╭─ Document section

Chapter One

INTRODUCTION

Global capitalism shattered in 2008. The financial system came

frighteningly close to a total collapse and was saved only by government

guarantees and massive injections of cash. An astounding

$50 trillion of wealth was erased globally. Economic pain drove

people into the streets around the world, from Iceland to Greece,

Egypt to China.

Since then, the global economy has been rescued, but it hasn’t

been fixed. That will require fundamental changes. Climate destabilization,

economic meltdown, and the escalation of food and energy

prices are warning signs from a highly stressed planet. Ecologists have

defined a number of safe operating zones for the earth’s complex

systems and are finding that human activities have already led us

outside a number of them. But the mainstream conversation has been

stalled by fatalism. We’re better at identifying what can’t be done than

what we need to accomplish.

There is a way forward, and I call it plenitude. The word calls

attention to the inherent bounty of nature that we need to recover. It

directs us to the chance to be rich in the things that matter to us most,

and the wealth that is available in our relations with one another.

Plenitude involves very different ways of living than those encouraged

by the maxims that have dominated the discourse for the last twenty-five

years. It puts ecological and social functioning at its core, but it

is not a paradigm of sacrifice. To the contrary, it involves a way of life

that will yield more well-being than sticking to business as usual,

which has led both the natural and economic environments into

decline.

Like most of the sustainability visions that have been offered in

recent years, plenitude requires that we adopt cutting-edge green

technologies. Without them we cannot ensure the survival of what

humans have constructed, and we risk plunging into a hellish future.

But it’s not a techno-fix. Solving our problems in the time we have

available is not possible if all we do is change our technology. We will

not arrest ecological decline or regain financial health without also

introducing a different rhythm of work, consumption, and daily life,

as well as alterations in a number of system-wide structures. We need

an alternative economy, not just an alternative energy system.

A body of research, writing, and practice on economic alternatives

has been developing. It is part of the larger movement for sustainability

that began in earnest in the 1980s. At first, these perspectives

had a hard time piercing the bubble surrounding the growth economy.

Today, there’s newfound receptivity as people recognize that a

true recovery will require more than lifelines and bailouts.

╰─

**Set of tasks:**
1 - Can you write out the part of the plenitude introduction starting with "defined a number" and going on through "need to accomplish."?
2 - In the entries, can you substitute "symbol" for "icon" in the lines starting with the line with "Select wallet number P74314597 text" and going on through the line with "Looking at the screenshot, I should click(x=14, y=48).", changing nothing else and returning only those lines?
The entries after this point are unrelated to the plenitude introduction.

╭─ Source data

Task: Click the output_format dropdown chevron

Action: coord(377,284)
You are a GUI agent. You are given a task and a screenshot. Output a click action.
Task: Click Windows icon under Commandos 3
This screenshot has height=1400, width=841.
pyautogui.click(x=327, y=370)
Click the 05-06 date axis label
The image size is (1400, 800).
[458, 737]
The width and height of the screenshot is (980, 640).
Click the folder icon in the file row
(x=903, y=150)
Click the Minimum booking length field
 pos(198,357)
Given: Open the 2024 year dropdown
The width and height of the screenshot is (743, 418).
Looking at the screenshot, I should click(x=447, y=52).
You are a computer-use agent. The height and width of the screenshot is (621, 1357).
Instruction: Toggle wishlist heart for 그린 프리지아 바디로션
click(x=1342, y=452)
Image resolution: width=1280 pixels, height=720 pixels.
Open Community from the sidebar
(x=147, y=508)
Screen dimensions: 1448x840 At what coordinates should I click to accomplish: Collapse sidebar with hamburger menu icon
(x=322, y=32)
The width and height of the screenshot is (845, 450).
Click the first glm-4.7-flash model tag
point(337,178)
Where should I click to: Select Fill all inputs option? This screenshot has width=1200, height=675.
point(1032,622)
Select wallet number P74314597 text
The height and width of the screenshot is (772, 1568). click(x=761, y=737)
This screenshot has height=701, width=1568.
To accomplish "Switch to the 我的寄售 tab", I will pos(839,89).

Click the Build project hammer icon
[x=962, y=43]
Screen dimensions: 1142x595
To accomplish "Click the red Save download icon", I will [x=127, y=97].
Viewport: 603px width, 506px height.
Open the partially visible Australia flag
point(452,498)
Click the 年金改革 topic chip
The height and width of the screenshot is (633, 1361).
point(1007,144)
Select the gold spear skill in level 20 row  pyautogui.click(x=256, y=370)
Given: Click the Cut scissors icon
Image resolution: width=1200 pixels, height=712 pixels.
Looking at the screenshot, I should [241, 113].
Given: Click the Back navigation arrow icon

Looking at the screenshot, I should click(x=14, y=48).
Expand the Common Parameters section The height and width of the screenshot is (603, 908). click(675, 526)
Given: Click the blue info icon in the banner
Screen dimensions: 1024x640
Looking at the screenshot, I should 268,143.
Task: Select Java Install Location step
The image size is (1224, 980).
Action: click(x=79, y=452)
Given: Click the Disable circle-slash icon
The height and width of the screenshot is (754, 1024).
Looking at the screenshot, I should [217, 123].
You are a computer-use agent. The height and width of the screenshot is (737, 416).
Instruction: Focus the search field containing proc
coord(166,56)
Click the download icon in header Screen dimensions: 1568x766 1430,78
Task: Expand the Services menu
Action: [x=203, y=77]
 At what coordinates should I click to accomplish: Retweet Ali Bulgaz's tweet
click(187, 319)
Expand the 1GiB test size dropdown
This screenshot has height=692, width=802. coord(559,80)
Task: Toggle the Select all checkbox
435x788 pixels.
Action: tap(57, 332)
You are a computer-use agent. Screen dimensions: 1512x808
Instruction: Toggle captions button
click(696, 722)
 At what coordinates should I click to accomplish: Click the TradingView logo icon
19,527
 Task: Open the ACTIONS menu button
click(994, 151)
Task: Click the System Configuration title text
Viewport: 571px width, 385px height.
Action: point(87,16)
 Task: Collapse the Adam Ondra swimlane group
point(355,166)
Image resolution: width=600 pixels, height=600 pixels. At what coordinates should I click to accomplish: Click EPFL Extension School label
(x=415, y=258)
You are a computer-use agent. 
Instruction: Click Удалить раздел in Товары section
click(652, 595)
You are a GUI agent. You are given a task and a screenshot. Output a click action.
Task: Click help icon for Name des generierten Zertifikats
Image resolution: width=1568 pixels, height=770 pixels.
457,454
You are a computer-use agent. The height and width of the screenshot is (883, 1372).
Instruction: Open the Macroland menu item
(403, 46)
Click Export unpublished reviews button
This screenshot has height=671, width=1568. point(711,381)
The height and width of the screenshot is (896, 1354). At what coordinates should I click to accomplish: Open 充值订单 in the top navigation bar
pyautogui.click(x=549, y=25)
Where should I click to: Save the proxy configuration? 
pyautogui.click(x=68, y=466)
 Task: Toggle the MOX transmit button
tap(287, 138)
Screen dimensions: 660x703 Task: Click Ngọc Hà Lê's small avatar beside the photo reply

╰─

**Answers to the tasks:**
1 -
defined a number of safe operating zones for the earth’s complex

systems and are finding that human activities have already led us

outside a number of them. But the mainstream conversation has been

stalled by fatalism. We’re better at identifying what can’t be done than

what we need to accomplish.

2 -
Select wallet number P74314597 text
The height and width of the screenshot is (772, 1568). click(x=761, y=737)
This screenshot has height=701, width=1568.
To accomplish "Switch to the 我的寄售 tab", I will pos(839,89).

Click the Build project hammer symbol
[x=962, y=43]
Screen dimensions: 1142x595
To accomplish "Click the red Save download symbol", I will [x=127, y=97].
Viewport: 603px width, 506px height.
Open the partially visible Australia flag
point(452,498)
Click the 年金改革 topic chip
The height and width of the screenshot is (633, 1361).
point(1007,144)
Select the gold spear skill in level 20 row  pyautogui.click(x=256, y=370)
Given: Click the Cut scissors symbol
Image resolution: width=1200 pixels, height=712 pixels.
Looking at the screenshot, I should [241, 113].
Given: Click the Back navigation arrow symbol

Looking at the screenshot, I should click(x=14, y=48).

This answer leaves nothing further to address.